Tom Petty and the Heartbreakers
(thru Warners Music)
If you think of, say, Bruce Springsteen or Bob Dylan as superpowers of a certain type of music, the sort of artists who others pay a lot of attention to and who are capable, in and on their day, of upsetting the existing boundaries of musical alliances, then Tom Petty and the Heartbreakers are pretty much a middle power. Not many people hang off every manoeuvre they make, and any they do make is unlikely to cause a revolution or upset the geo-musical situation, but they tend to punch above their weight and can always be relied upon as good international citizens. They are often there in a supporting role, providing solid back up to the big boys, but with enough independence to make them interesting in their own right. What I’m trying to say, obviously, is that Tom Petty and the Heartbreakers are Australia.
This new album is straight-up rhythm and blues and it is wonderful. It isn’t going to make you want to emigrate or rethink what it is you thought you knew about good music, but it might make you want to linger awhile in the realisation that sometimes life on the periphery can be just as good as life at the centre.
The album starts with a swinging, rocking blues called ‘Jefferson Jericho Blues’. It’s a nice opener, a joint-loosener for some of the gems that are soon to follow.
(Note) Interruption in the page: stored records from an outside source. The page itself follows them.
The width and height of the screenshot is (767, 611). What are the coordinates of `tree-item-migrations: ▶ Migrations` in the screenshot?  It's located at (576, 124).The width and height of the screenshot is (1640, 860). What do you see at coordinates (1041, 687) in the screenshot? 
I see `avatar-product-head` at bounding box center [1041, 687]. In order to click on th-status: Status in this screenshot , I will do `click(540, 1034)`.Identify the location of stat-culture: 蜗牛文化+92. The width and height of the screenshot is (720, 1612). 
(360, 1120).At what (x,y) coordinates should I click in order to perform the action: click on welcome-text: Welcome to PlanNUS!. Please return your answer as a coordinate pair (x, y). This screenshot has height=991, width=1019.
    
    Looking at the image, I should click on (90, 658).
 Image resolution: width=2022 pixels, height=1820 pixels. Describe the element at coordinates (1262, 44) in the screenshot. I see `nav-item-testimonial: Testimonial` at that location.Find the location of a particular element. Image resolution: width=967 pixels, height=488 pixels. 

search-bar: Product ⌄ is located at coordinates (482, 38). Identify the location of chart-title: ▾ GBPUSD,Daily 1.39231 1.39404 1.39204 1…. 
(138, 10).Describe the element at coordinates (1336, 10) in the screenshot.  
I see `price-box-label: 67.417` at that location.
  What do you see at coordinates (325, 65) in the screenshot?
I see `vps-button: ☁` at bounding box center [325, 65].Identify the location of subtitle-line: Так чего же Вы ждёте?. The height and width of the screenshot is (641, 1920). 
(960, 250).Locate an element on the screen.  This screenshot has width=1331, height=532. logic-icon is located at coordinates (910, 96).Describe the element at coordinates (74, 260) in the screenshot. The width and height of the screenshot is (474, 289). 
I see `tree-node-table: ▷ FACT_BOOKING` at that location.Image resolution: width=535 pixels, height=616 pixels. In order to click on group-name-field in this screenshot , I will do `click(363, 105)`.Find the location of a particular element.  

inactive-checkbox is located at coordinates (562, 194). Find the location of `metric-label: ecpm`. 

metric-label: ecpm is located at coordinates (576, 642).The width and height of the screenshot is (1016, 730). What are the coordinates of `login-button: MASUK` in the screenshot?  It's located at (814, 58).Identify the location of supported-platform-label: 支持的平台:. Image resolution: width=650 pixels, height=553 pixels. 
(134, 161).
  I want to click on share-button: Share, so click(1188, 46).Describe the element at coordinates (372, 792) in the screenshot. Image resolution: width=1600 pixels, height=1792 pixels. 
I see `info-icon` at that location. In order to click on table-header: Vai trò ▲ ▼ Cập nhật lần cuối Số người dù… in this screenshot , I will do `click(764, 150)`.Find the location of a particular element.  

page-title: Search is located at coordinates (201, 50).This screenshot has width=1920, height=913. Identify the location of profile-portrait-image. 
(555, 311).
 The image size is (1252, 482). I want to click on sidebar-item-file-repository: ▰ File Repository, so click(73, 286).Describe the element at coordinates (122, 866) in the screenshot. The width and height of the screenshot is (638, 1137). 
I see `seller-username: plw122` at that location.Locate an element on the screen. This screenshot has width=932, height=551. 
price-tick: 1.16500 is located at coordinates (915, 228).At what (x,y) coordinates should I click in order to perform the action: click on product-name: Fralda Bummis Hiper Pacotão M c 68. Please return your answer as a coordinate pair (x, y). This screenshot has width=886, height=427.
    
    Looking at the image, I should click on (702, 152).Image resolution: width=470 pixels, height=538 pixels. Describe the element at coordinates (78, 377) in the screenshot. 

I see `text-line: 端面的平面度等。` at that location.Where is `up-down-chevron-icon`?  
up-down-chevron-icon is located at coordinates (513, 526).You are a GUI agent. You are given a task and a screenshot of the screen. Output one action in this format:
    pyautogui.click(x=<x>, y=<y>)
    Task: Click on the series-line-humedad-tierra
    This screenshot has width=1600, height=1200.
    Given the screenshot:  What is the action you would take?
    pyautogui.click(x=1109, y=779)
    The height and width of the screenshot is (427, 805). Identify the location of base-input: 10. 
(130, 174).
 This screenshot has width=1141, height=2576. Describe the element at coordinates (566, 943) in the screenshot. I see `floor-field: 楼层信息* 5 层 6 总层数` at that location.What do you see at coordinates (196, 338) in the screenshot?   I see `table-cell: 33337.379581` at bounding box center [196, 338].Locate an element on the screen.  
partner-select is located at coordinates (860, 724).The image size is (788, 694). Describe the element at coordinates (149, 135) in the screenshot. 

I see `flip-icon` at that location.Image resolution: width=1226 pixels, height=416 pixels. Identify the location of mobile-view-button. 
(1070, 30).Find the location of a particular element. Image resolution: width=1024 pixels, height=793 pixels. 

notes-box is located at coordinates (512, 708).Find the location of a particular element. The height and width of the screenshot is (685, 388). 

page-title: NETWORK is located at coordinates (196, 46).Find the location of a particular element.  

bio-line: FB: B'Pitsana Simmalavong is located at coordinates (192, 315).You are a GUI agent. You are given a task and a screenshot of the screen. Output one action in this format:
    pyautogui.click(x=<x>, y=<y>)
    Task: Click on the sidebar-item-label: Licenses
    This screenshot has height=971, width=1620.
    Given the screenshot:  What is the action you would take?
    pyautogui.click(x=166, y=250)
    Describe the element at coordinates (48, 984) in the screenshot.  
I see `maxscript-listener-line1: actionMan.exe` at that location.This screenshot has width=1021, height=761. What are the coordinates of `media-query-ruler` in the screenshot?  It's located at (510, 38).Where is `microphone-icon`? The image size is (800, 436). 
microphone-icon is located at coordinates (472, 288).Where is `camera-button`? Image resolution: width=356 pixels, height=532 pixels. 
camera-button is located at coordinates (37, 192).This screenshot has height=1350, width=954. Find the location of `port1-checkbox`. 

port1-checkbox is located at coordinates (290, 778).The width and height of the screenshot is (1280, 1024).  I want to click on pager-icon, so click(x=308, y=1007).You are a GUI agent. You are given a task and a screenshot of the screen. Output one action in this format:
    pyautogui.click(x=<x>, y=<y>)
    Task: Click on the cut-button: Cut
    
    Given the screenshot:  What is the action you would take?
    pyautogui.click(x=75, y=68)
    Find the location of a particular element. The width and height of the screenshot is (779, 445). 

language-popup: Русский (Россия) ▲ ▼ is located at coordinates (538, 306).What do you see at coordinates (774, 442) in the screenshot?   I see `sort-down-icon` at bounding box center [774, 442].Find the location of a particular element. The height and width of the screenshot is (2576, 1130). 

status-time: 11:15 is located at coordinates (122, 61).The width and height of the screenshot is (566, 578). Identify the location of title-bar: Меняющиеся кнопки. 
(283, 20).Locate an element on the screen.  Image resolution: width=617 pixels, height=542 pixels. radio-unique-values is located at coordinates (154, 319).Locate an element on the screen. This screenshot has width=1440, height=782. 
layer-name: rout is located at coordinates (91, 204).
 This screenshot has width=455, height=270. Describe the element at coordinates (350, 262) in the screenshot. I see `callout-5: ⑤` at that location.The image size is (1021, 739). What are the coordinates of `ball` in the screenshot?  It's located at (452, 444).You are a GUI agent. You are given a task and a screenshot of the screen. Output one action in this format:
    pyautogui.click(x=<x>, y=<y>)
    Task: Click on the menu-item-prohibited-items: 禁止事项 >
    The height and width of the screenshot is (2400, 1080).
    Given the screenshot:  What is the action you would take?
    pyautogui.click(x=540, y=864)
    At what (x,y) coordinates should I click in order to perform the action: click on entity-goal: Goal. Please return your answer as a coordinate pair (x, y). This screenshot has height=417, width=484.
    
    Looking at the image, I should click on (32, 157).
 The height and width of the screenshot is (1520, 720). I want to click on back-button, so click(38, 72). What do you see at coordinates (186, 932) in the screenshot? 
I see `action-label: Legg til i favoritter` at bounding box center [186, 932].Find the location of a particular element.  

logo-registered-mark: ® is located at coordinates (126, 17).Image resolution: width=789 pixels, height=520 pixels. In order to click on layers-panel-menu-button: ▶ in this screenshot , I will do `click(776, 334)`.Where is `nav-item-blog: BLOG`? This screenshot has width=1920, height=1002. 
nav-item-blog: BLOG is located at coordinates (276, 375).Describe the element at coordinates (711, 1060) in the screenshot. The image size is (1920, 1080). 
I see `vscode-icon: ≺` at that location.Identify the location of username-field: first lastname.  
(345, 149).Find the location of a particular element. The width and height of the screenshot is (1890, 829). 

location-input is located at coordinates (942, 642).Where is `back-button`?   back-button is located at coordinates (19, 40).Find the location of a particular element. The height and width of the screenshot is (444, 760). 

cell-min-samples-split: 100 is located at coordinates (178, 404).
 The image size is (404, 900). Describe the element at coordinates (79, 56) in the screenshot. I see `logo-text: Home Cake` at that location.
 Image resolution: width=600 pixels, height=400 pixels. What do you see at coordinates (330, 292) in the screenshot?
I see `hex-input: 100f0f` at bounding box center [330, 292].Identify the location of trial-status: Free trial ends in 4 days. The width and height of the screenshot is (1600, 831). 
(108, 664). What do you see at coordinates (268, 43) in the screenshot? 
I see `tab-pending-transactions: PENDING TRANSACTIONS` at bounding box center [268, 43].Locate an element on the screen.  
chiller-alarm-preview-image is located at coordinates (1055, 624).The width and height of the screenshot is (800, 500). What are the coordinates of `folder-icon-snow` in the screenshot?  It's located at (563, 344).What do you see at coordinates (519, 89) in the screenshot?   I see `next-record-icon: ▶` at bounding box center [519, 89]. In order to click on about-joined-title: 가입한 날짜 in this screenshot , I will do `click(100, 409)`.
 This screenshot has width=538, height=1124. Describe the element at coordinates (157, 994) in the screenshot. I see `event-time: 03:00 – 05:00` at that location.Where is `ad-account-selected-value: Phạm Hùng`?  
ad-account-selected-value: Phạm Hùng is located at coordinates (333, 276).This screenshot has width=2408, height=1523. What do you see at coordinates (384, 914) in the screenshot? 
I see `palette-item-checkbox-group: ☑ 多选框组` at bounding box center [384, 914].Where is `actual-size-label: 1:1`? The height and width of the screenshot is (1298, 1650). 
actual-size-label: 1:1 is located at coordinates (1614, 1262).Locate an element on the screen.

The first of those is the very next track, a kind of interesting, shimmering and, dare I day it, gentle number bathed in minor sevenths and underpinned by an almost jazz-like bass line and gorgeous bit of Hammond organ popping along in the background.
It’s all very wistful and mid-sixties and therefore more or less contradicts what I just said about the album being straight-ahead R&B, but I prefer to think of it as a paradox rather than a complete contradiction. What it also does is showcase the first — but not the last — great guitar solo of the album. A really tasteful, wah-wah tinged couple of bars that shifts the song into a higher gear.
And here’s the thing: this is first and foremost a guitar album with lots of soloing in the grand tradition, and god I loved hearing it.
The next song, ‘Running Man’s Bible’ is back to a more trad R&B thing and is led by a punchy guitar riff (though riff probably overstates what is in fact just some syncopated chord play). But again, the thing to note is that guitar is front and centre and it is nice to see.
I won’t go through the entire track list, but there are two other songs I want to highlight.
First up, track 14, ‘Something Good Coming’. This is close to my favourite song from any album by anyone for the whole year. In one sense it is nothing special, but sometimes you hear a song that despite on the surface being nothing more than a rock-n-blues ballad comes together in a way that makes it transcendent. At it’s heart it is a fairly simple waltz-time tune of arpeggiated chord play, but Petty sings it really well and the gist of the lyrics — full of hope and goodness — contrast poignantly with that big fat Em minor that underpins the song. As an added bonus there is a lovely bit of bottleneck at two points in the song. You could barely call it a solo, but it is a sweet sound that adds another layer to the track.
It is that rare thing: a song that is greater than the sum of its parts, the sort of thing established artist pull off occasionally when everything just comes together.
The other stand out for me is the final track, ‘Good Enough’. It’s a big, solid blues number, not a million miles from the sort of thing Led Zeppelin did with ‘Since I’ve Been Loving You’ or, say, Deep Purple did with ‘Mistreated’ or, probably best comparison, what Gary Moore did with ‘Still Got the Blues’. Again, it hardly breaks new ground — it isn’t the sort of subtle monster that ‘Since I’ve Been Loving You’ is, or the sort of riff-based outing that ‘Mistreated’ is — but it does what it does with panache and energy and again, there is some fine guitar soloing in there. Great way to finish an album.
Like I said at the beginning, Tom Petty and the Heartbreakers are never going to change the musical landscape, they are never going to rule the world, but this is a fine album played by seasoned musicians who know their way around in a way that reflects their long experience. You could do much worse than get your passport stamped in the Republic of Petty.